BAT- Bridging Art + Text
BAT Curator: Michelle Eistrup
BAT Coordinator: Annemari Brogaard Clausen
HOSTED by: Karen Blixen Museum & Naturama
GENEROUSLY SUPPORTED BY:
DANISH AGENCY FOR CULTURE, DANISH ART COUNCIL, TOYOTA FONDEN, INSTITUT FRANÇAIS DANEMARK & BILLEDKUNSTNERNES FORBUND – DANISH VISUAL ARTISTS.
REFLECTIONS ON BLACK IDENTITY IN THE NETHERLANDS/ DENMARK/FINLAND/ JAMAICA/TRINIDAD/ FRANCE/GERMANY/ IN THE SPIRIT/VODUN/ SINTI/OBEAH/ CANDOMBLE/SANTERIA/ ENSLAVED AFRICANS BROUGHT MORE THAN THEMSELVES/ THEY TRANSFERRED RELIGION TO THE DIASPORA/MAROONS/ UPRISE/INDEPENDENT POLITICS/CUBA/ ETHIOPIA/ RUSSIA/ PANAFRICANISM/SOCIALISM/ LIBERATION MOVEMENTS/ WERE THEY REVOLUTIONARY/ WHAT ARE THE STATE OF THESE DREAMS TODAY/ ARTISTIC PLATFORMS IN THE TRINIDAD/ BENIN/ BOSTON/ ETHIOPIA
SEMINAR JUNE 1st
10-5 p.m. at the KAREN BLIXEN Museum
BRIDGING ART & TEXT
Independent Politics • Divine Spirits •
Black Identity & Aesthetics • Spaces for Art & Literature
Karen Blixen Museum
Friday June 1st 2012
Lectures and discussions will be conducted in English.

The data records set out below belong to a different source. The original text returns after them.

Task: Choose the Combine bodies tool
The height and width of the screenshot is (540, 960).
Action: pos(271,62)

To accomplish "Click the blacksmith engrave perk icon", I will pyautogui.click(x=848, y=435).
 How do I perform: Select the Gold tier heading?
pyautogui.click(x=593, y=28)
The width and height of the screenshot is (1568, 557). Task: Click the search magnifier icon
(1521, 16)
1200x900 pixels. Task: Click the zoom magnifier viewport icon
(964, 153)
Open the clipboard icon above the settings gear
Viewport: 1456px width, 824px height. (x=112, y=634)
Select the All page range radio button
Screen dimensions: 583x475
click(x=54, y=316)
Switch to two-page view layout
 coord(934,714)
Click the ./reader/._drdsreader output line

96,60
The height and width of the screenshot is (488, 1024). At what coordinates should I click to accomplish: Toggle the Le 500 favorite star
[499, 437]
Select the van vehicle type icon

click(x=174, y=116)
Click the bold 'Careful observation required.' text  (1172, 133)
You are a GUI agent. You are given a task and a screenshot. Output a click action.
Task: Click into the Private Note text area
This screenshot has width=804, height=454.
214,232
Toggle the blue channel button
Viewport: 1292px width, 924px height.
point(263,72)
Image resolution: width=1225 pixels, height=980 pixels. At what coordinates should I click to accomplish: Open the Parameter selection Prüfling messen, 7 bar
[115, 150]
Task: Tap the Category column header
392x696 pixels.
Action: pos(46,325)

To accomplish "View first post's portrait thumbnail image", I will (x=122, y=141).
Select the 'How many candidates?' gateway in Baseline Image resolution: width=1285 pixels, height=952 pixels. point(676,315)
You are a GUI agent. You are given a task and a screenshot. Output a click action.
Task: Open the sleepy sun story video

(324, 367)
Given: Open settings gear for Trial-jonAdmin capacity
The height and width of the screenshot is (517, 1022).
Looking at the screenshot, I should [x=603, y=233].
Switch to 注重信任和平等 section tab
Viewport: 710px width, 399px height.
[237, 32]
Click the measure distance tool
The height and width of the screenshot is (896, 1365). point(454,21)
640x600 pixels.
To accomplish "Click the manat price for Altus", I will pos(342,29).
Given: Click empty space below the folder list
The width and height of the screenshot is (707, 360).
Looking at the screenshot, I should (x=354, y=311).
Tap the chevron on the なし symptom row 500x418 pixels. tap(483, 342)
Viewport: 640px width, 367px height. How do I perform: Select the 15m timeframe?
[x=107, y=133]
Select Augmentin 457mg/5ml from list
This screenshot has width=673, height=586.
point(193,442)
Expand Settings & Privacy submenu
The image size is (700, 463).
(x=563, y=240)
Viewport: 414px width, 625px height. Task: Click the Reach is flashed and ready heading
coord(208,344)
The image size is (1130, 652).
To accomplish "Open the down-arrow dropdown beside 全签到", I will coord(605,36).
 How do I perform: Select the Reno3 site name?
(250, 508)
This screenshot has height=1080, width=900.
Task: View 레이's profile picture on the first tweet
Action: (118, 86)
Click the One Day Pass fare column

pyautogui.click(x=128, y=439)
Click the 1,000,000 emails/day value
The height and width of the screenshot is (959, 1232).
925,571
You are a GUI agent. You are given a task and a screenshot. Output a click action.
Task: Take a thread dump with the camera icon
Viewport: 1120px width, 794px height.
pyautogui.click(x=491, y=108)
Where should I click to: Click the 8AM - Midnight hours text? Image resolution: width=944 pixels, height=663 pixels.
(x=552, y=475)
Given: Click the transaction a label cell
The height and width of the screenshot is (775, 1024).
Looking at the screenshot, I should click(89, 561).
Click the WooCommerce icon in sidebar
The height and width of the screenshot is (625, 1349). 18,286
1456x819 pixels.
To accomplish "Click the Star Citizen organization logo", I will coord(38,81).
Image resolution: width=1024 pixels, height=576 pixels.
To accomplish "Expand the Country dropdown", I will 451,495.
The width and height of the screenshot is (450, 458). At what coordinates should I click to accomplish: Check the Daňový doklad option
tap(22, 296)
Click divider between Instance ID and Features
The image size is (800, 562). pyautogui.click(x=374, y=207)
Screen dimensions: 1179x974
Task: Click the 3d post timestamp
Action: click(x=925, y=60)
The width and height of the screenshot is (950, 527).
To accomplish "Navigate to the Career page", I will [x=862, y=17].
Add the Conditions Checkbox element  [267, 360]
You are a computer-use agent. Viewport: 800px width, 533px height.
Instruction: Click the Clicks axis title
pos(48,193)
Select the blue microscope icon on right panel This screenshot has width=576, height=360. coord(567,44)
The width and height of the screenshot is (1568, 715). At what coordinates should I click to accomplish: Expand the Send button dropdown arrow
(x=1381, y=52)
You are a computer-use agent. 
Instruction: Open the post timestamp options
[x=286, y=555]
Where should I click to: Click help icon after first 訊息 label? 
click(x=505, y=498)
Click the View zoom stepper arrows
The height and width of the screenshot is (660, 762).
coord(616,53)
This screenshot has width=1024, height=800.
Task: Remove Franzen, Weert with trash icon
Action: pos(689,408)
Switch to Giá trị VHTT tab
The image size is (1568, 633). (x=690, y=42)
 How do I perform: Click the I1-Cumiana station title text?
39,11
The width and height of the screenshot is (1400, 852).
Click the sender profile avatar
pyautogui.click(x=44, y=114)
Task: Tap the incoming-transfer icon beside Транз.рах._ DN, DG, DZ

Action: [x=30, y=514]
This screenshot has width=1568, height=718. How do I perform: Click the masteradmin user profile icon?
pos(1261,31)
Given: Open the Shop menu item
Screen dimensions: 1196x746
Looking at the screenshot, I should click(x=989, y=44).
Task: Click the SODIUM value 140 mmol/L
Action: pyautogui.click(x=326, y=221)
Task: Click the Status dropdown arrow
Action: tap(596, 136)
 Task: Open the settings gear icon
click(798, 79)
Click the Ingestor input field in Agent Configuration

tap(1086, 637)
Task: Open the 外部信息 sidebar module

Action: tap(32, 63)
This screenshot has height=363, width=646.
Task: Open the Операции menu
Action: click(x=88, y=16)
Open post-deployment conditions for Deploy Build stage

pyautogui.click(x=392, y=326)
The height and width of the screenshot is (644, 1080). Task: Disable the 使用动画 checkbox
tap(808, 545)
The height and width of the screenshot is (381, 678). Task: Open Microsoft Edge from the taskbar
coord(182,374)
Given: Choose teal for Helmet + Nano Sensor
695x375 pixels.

The programme starts at 10 AM and finishes at 5 PM.
Karen Blixen Museet
Rungsted Strandvej 111
2960 Rungsted Kyst
T: 45 57 10 57
Bridging Art + Text
Bridging Art + Text is a seminar platform initiated to develop and inspire Scandinavian art and cultural institutions by questioning the notion of cultural identities, which are possibly not formed by one unified existence but by many.
The seminar will ignite debate by bringing together artists with different cultural background based in Europe and artists, writers and curators working mainly in South America, the Caribbean and Africa. During the seminar the speakers will debate their cross existences and connected histories and practices with the goal of possible new makings.
Bridging Art + Text wish to stimulate the knowledge and debate on intercultural artists by specifying their individual experience and the diverse contexts on which their works are based. Our concrete wish is to create networks between relevant Scandinavian institutions and independent curators, artists and writers and international spaces, groups and institutions in Africa, the Caribbean, and the rest of Europe. The discussions of the seminar falls into four main themes:
Independent Politics • Divine Spirits • Black Identity & Aesthetics • Spaces for Art & Literature
I would like to thank all of the speakers for taking their precious time to commit themselves to creating new beginnings!
Today it is possible to trace similarities in political structures and cultural dynamics among countries that have not been united geographically or culturally. The cold war brought divides and collaborations across the continent of Africa and South America creating similar ideologies yet perhaps not similar practices in countries such as South Africa, Algeria, and Cuba. The various independence movements on the continents approached different ideologies, which brought them foreign support to increase their military strength and political influence or/and enhance their autonomy and freedom to maneuver internationally. How did these alliances and conflicts affect the present politics, societies and furthermore the artists? How do the art practice and writing within different socialist, communist and post-communist countries engage with dogmatic imagery, myth building, political agendas, and independence movements – and can focusing on these strategies bring to light new dialogues and understandings across continents? Moreover, how can artists and writers based in different countries supplement each other?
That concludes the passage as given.